#### [WORK REQUIRED]
Find each line in the records below that contains the string "screenshot" and copy those lines. A match must have the same uppercase and lowercase letters.

#### [DATA TO PROCESS]
%%
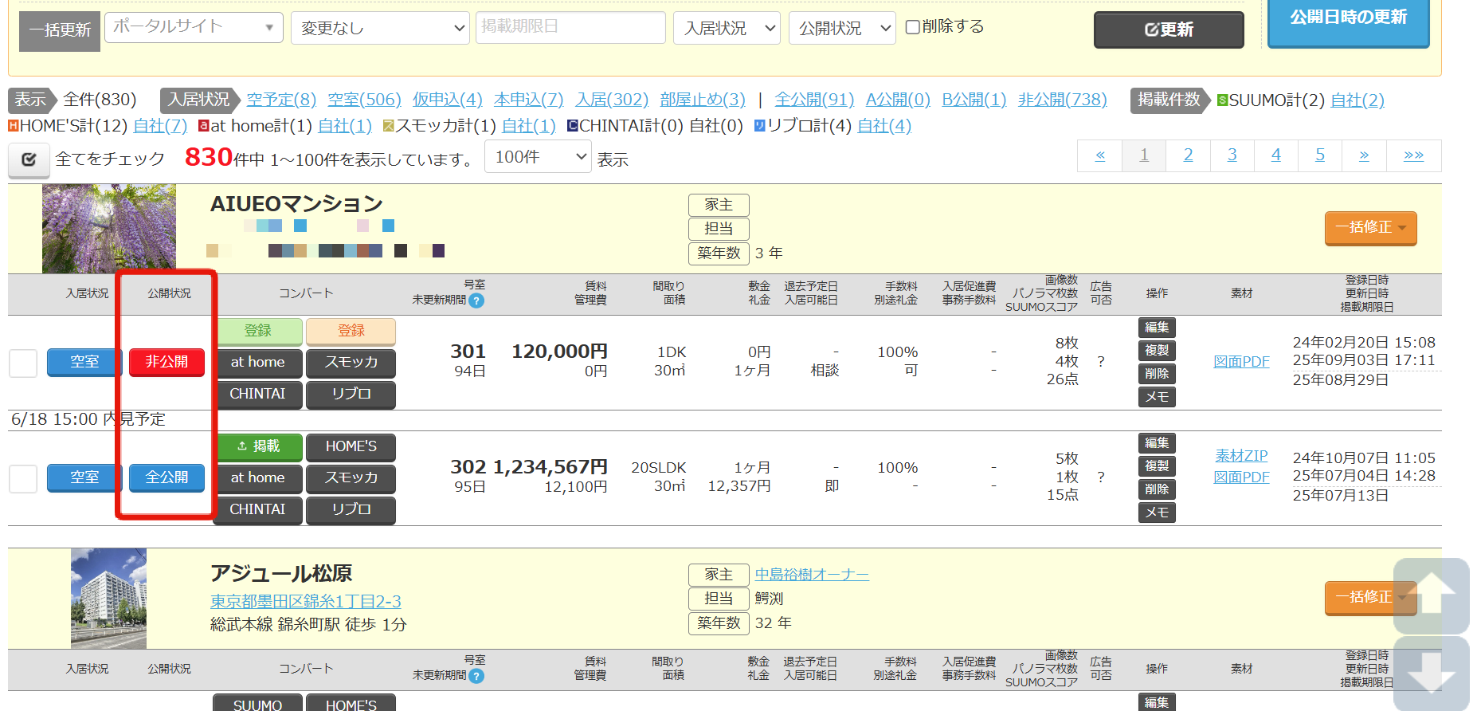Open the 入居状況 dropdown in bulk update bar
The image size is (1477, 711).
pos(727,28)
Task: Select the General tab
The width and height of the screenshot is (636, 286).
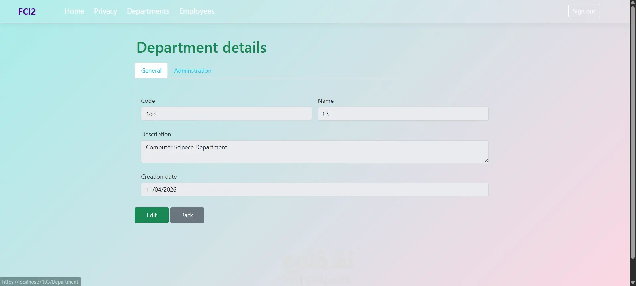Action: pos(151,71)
%%
%%
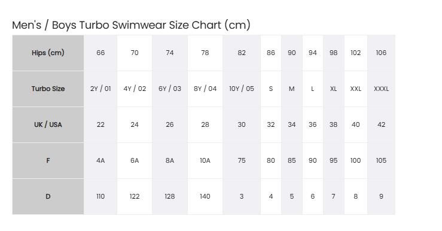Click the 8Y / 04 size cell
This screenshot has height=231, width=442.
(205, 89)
%%
%%
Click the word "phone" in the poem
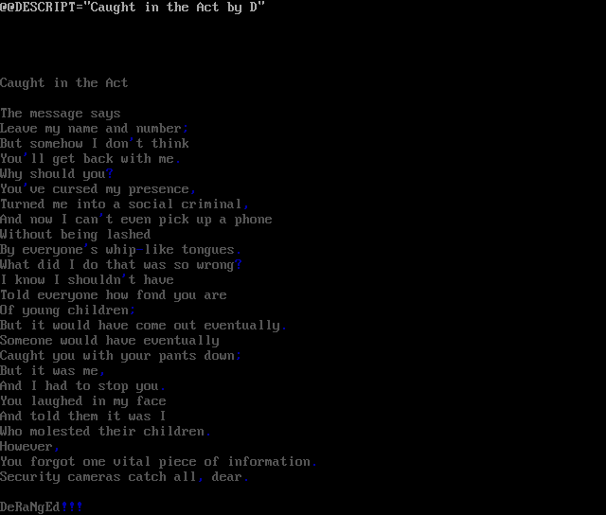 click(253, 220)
%%
#### [EXERCISE OUTPUT]
The width and height of the screenshot is (636, 286).
This screenshot has height=231, width=442.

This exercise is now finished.